Correlations and Scaling Laws in Human Mobility
Xiang-Wen Wang, Xiao-Pu Han, Bing-Hong Wang

TL;DR
This paper empirically investigates human mobility using GPS data, revealing scaling laws, correlations, and an abnormal transition in movement patterns, which contribute to understanding the underlying mechanisms of human movement behavior.
Contribution
It uncovers the relationship between displacement correlations and the power-law nature of individual movement distributions, highlighting factors behind scaling properties in human mobility.
Findings
Displacements show significant positive correlation at the population level.
Displacement distributions of strongly correlated individuals tend to follow power laws.

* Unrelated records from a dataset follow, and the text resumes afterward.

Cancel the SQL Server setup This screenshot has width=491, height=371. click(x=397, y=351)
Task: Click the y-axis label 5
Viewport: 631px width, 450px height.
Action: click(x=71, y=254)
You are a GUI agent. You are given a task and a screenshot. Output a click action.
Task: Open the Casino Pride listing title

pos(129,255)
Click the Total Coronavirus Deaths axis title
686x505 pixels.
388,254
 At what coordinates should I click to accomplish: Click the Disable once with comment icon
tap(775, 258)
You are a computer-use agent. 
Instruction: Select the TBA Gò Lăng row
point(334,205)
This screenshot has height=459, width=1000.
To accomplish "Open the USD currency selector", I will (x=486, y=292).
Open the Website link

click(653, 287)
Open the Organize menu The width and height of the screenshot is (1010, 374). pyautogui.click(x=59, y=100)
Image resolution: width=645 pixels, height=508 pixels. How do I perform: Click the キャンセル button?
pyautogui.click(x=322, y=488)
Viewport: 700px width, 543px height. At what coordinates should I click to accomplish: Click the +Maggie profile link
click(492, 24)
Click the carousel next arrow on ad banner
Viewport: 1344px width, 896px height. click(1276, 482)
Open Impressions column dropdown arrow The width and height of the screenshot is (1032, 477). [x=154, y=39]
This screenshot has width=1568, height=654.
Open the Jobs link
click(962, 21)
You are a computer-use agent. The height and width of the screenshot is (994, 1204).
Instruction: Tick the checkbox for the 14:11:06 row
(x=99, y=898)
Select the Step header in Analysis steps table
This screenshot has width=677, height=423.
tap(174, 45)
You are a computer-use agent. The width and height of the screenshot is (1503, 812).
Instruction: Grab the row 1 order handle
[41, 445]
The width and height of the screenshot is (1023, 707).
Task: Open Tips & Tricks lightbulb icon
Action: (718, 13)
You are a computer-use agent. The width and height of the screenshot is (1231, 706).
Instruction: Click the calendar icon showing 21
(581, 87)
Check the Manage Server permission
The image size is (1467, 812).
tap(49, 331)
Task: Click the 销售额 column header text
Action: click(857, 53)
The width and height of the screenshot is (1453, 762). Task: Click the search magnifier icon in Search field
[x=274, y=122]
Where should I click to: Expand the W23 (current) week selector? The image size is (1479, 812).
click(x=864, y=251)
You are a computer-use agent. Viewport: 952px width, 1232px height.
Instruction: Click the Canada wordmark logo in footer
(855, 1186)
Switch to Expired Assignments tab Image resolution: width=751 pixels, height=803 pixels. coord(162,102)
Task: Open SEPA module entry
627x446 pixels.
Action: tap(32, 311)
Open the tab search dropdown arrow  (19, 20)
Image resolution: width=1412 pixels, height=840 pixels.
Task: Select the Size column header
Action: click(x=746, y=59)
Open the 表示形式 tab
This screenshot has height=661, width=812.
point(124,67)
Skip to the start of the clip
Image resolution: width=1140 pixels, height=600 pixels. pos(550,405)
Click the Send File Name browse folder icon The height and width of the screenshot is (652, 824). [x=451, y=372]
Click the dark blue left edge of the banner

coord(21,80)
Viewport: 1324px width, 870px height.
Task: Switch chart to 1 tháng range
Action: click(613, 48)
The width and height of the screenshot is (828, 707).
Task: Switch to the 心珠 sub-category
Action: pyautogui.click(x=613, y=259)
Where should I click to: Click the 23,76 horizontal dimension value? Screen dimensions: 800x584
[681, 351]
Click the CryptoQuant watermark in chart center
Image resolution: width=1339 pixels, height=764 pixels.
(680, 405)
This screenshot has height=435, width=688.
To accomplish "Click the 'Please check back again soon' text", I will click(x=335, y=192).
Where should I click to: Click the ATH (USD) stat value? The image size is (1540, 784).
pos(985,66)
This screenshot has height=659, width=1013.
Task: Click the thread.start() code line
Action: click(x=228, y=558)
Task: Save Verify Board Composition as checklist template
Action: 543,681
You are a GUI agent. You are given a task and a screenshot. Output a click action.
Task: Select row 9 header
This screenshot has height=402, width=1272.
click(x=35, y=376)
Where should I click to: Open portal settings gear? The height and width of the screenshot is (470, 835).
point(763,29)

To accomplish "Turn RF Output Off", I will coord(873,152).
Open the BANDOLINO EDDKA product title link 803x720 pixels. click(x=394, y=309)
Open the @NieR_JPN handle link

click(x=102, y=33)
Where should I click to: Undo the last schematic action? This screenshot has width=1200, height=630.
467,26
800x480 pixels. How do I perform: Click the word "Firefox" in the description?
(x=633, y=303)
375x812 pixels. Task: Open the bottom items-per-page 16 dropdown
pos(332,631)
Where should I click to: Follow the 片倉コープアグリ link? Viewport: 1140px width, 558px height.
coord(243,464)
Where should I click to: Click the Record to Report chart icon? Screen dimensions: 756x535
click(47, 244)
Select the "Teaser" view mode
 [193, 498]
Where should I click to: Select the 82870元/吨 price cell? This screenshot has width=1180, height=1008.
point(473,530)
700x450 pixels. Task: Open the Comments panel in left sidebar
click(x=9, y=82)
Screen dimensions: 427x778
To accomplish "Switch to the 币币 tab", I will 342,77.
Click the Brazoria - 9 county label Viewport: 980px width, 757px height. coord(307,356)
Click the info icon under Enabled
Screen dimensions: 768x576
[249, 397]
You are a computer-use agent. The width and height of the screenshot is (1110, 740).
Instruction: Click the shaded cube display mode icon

An abnormal transition in speed-displacement patterns was observed.
Abstract
Human mobility patterns deeply affect the dynamics of many social systems. In this paper, we empirically analyze the real-world human movements based GPS records, and observe rich scaling properties in the temporal-spatial patterns as well as an abnormal transition in the speed-displacement patterns. We notice that the displacements at the population level show significant positive correlation, indicating a cascade-like nature in human movements. Furthermore, our analysis at the individual level finds that the displacement distributions of users with strong correlation of displacements are closer to power laws, implying a relationship between the positive correlation of the series of displacements and the form of an individual's displacement distribution. These findings from our empirical analysis show a factor directly relevant to the origin of the scaling properties in human mobility.